Las indígenas no percibieron que les llamaban a ellas. “¿Esta pulsera cuánto cuesta?”, preguntó finalmente Cecilia. Aliviada, la mujer que segundos antes las asediaba, abrió el catálogo que tenía en la mano y le dijo su precio: “3 mil 200”. Sólo se escuchó el “¡Ahhh!” indiferente de quien solicitó la información.
Cecilia fue a otro mostrador donde había anillos, la siguió Petrona y también la mujer de negro.
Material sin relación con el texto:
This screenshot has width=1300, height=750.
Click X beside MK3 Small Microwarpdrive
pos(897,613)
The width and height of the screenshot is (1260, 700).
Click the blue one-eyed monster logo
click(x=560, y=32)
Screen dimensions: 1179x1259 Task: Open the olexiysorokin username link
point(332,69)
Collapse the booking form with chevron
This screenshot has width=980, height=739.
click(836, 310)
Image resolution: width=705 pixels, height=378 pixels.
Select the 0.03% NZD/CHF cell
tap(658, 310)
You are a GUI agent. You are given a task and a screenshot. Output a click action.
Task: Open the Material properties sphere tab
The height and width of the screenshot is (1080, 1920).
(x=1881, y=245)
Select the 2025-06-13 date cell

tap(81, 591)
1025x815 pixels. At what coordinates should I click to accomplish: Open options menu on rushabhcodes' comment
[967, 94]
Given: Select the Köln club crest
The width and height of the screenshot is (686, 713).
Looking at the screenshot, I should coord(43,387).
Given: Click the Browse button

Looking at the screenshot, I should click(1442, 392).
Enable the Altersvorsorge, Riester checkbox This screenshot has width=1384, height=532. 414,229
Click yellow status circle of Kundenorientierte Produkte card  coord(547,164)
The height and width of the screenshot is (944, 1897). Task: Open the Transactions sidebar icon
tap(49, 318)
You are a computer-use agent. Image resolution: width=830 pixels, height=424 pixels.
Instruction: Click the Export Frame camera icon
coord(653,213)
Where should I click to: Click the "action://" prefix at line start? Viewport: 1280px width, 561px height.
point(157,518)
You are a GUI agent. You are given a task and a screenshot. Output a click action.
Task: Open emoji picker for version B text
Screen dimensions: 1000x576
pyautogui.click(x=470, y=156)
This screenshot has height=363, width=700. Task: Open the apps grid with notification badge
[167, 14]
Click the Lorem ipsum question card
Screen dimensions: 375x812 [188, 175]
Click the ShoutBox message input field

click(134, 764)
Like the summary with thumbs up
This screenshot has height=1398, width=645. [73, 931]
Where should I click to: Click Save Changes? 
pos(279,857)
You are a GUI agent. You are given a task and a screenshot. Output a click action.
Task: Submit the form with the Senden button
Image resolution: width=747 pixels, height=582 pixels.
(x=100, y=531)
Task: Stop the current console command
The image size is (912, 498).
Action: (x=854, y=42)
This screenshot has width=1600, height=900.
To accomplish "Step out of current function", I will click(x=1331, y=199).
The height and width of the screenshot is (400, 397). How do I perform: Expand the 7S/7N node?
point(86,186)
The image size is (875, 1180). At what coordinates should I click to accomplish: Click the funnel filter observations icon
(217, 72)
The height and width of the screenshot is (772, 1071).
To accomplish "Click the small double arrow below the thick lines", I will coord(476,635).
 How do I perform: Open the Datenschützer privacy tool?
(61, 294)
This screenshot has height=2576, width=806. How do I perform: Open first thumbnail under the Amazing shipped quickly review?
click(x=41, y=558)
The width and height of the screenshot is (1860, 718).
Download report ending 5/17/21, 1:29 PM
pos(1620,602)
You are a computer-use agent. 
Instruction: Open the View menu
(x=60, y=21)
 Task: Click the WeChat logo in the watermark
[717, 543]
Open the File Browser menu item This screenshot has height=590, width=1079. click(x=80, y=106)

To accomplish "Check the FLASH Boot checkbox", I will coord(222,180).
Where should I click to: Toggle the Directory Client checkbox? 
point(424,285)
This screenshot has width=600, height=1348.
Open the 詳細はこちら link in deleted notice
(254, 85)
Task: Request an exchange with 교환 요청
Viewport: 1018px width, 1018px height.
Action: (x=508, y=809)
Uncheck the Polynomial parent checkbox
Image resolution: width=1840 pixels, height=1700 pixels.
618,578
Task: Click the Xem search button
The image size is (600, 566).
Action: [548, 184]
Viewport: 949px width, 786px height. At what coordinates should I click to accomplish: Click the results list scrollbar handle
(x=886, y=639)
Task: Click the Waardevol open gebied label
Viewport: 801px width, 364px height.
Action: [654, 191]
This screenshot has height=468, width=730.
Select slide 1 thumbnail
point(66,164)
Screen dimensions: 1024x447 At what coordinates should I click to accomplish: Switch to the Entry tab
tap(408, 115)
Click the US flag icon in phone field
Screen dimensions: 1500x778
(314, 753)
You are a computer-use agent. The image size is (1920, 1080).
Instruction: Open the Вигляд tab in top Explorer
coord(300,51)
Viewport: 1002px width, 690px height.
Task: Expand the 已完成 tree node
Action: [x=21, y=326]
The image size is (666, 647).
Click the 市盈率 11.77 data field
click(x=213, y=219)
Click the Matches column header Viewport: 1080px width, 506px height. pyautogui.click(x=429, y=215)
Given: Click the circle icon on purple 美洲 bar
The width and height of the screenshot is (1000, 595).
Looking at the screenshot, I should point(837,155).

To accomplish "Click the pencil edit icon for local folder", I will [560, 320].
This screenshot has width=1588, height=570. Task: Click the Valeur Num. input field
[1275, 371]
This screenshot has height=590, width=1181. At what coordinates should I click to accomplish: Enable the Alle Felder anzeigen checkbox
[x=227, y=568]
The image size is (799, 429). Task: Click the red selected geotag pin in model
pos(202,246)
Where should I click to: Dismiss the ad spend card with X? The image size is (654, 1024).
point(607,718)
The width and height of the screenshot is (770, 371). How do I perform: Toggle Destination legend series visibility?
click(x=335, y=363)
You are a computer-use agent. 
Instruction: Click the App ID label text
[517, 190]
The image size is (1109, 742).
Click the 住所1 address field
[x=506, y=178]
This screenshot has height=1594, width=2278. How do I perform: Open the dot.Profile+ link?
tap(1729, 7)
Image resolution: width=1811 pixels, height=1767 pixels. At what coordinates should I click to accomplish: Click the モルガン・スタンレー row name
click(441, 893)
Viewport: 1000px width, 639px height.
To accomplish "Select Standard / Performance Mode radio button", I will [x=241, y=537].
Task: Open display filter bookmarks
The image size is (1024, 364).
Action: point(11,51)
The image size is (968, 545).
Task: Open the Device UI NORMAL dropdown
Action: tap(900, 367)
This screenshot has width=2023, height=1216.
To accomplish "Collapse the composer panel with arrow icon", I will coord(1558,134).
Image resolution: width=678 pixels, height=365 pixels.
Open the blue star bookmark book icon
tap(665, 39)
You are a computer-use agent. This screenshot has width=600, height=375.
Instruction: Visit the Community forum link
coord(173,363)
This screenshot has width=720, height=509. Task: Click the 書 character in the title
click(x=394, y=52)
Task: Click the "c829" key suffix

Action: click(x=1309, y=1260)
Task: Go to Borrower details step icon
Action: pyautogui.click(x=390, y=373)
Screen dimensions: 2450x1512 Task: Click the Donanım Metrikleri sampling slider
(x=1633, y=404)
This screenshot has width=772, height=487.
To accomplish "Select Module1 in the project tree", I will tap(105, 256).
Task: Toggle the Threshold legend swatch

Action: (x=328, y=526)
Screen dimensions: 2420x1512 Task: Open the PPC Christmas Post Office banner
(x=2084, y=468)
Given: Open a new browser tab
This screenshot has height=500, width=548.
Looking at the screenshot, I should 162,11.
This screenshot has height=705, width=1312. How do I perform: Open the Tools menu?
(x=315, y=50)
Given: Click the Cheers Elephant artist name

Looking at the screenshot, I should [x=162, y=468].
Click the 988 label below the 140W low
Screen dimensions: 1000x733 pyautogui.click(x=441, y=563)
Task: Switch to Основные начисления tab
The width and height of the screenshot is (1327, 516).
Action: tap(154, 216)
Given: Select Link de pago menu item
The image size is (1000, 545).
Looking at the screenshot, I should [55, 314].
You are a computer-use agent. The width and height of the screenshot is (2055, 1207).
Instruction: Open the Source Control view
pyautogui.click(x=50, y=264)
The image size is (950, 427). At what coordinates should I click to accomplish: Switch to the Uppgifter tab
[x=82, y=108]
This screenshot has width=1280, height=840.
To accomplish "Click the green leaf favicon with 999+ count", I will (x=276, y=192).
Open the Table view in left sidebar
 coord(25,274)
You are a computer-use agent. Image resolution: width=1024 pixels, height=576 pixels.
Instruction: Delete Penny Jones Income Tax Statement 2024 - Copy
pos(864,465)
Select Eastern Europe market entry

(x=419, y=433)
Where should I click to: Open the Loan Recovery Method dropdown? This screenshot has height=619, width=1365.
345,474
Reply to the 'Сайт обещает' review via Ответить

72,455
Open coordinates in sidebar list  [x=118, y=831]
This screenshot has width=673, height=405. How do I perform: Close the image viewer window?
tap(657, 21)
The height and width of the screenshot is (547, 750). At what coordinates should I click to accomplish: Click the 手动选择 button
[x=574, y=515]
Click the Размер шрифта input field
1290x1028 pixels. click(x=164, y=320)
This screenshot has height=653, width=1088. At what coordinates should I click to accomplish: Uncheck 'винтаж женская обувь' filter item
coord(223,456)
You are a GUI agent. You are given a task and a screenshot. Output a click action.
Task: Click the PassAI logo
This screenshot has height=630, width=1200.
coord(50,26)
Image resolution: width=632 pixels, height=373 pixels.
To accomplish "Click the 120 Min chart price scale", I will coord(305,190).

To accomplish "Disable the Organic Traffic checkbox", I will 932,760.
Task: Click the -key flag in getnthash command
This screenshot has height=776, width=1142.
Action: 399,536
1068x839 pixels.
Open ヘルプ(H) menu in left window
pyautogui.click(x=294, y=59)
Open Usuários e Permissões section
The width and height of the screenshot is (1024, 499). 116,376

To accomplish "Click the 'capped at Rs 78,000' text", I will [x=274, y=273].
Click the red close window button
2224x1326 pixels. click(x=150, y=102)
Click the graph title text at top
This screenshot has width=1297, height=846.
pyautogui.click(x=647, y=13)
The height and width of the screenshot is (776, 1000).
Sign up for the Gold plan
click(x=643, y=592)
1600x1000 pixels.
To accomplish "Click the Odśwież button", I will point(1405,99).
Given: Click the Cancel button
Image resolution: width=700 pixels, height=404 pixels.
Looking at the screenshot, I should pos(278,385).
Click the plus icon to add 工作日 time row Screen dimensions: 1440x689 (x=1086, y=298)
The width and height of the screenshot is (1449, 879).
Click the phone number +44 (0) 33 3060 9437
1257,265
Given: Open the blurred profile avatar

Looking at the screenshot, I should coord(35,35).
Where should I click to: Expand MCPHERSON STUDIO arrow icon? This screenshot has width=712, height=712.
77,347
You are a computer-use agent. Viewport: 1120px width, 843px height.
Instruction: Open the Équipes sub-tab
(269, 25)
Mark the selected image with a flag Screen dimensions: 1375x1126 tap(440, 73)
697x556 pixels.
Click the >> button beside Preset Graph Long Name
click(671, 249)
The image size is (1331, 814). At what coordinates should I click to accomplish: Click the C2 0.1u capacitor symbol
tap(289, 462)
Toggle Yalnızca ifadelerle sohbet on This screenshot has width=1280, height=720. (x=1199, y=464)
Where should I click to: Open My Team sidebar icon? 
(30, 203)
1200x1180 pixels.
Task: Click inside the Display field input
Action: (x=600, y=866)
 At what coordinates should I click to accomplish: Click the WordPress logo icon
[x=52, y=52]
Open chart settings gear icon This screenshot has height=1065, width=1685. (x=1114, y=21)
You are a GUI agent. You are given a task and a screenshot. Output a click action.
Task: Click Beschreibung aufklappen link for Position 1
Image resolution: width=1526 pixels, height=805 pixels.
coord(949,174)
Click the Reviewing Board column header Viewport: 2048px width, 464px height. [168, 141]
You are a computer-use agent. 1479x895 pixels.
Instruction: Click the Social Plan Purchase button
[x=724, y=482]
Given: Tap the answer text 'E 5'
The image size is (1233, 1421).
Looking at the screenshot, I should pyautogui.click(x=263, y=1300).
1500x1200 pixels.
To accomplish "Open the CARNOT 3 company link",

En el lugar había tensión por la presencia de las indígenas; las cosas se habían salido de su equilibrio; no se comprendía su presencia. La vendedora intentó relajar el ambiente y les preguntó sobre su vestimenta que les atravesaba el vientre con una faja: “¿De dónde es tu amarrado?” “de Chiapas”, dijo Cecilia. “¿De qué parte?” “de Tenejapa…” “Está muy bonito… “¿Están buscando alguna cosa en especial?” “Cuánto cuesta este anillo?”, preguntó la indígena. “Más de 3 mil pesos… ¿Buscan algo más económico, verdad?”, ellas dijeron que sí.
“Las atenderán con todo placer”
Cecilia y Petrona se despidieron. Era el momento de ir a tomar un postre en un restaurante italiano.
Las mujeres se sentaron en las mesas que invaden la banqueta, luciendo su vestimenta tradicional, esa que, reconocen, habitualmente ya no utilizan las generaciones jóvenes de tzeltales y que incluso entre la misma comunidad llegan a ser motivo de burla.
Sólo Petrona tenía puesto el atuendo típico porque Cecilia no tenía a la mano su huipil. Llegó el mesero, les puso sus servilletas en las piernas pero luego nunca se dirigió a ellas, sino siempre a la reportera que las acompañaba.
—¿Saben sobre la Ley de Arizona que permite a los policías detener a las personas sólo por su apariencia física?
—Sí, esa en que los agarran y los regresan para México. Está bien difícil.
—¿A ustedes las han maltratado por ser indígenas?
—No, nunca —afirmaron las tzeltales.
Durante la estancia en ese restaurante hubo extrañeza entre los meseros e incluso burlas. Cuando el capitán llegó a decir “les dejo a mi compañero que les atenderá con todo placer”, a sólo unos cuantos metros algunos de sus compañeros se rieron.
Pero Cecilia y Petrona nunca se dieron cuenta -o prefirieron ignorar- los desplantes de gente con la que comparten no sólo el color de piel sino también la nacionalidad.